Post by Grubb.
When I was growing up in Los Alamos and pursuing my juvenile delinquency, whenever the cops showed up someone would shout, “Truchas! Truchas!” and we would make like a trout and try to slip away. Here in Patagonia I look for Trucha on the menu. The first time I ordered trout for dinner in Calafate I thought they had mistaken my garbled Spanish and served me salmon.
The slice of fish was larger than the slender rainbow trout portions I was accustomed to getting for my main course back home. The size of the trout in this region are large. A 36 pounder was caught in one of Bariloche’s lakes a couple years ago. If that had happened in New Mexico we would have suspected a radiation leak. Here the trout feast on a tiny fresh water crab called pancora.

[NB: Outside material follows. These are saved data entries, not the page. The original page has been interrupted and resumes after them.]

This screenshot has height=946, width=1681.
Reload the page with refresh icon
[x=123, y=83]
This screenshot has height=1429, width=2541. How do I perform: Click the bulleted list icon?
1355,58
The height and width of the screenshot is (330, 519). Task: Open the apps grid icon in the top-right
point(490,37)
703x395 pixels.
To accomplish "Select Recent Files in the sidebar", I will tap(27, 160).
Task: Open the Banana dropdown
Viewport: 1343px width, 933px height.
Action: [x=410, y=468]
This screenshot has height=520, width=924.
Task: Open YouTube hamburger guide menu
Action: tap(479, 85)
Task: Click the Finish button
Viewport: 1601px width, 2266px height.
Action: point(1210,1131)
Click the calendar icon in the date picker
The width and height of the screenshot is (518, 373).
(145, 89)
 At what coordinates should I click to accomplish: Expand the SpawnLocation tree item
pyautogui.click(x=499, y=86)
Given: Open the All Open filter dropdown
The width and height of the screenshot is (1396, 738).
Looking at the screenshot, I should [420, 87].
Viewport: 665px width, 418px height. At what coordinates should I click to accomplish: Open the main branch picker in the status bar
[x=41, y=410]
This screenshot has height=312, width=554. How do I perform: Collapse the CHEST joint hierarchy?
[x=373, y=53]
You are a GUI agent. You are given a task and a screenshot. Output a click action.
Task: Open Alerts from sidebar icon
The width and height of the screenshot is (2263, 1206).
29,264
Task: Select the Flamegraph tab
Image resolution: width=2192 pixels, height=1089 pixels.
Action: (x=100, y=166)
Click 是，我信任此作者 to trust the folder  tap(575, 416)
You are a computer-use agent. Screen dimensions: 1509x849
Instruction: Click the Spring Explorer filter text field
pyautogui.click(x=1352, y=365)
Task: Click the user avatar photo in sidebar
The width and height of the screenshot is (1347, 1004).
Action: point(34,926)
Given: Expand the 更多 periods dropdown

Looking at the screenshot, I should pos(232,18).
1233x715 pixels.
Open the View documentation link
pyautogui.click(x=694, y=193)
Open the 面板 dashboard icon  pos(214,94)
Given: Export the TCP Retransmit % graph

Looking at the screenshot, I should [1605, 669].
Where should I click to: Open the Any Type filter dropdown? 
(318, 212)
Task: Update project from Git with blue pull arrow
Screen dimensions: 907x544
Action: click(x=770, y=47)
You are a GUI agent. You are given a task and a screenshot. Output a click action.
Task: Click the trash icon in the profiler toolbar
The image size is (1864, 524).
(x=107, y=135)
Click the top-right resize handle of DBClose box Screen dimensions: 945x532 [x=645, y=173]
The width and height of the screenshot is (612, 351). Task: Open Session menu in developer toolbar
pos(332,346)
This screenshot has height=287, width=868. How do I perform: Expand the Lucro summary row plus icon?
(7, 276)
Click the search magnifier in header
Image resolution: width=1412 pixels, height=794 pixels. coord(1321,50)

On our trip sightseeing the seven lakes we saw a guy in waders fishing the shallows where one of the mountain streams fed a lake. It was explained to us that this angler only had a couple more days to try his luck before the fishing season closed for the winter. This gives the trout time to replenish. Given the numbers of tourists we’ve seen here during what is considered the late autumn off-season, the fish have their work cut out for them when the spring comes. “Truchas!” my friends, “Truchas!”
Truchas? No comprende?😂
Glad you got some good fish! We like seeing truchas on menus here in Spain. Does happen, but rarely.
I think the multitude of freshwater lakes keeps the restaurants stocked with trout. But trout fishing season closes from May 1 to Nov 1 when the trout are protected during breeding season.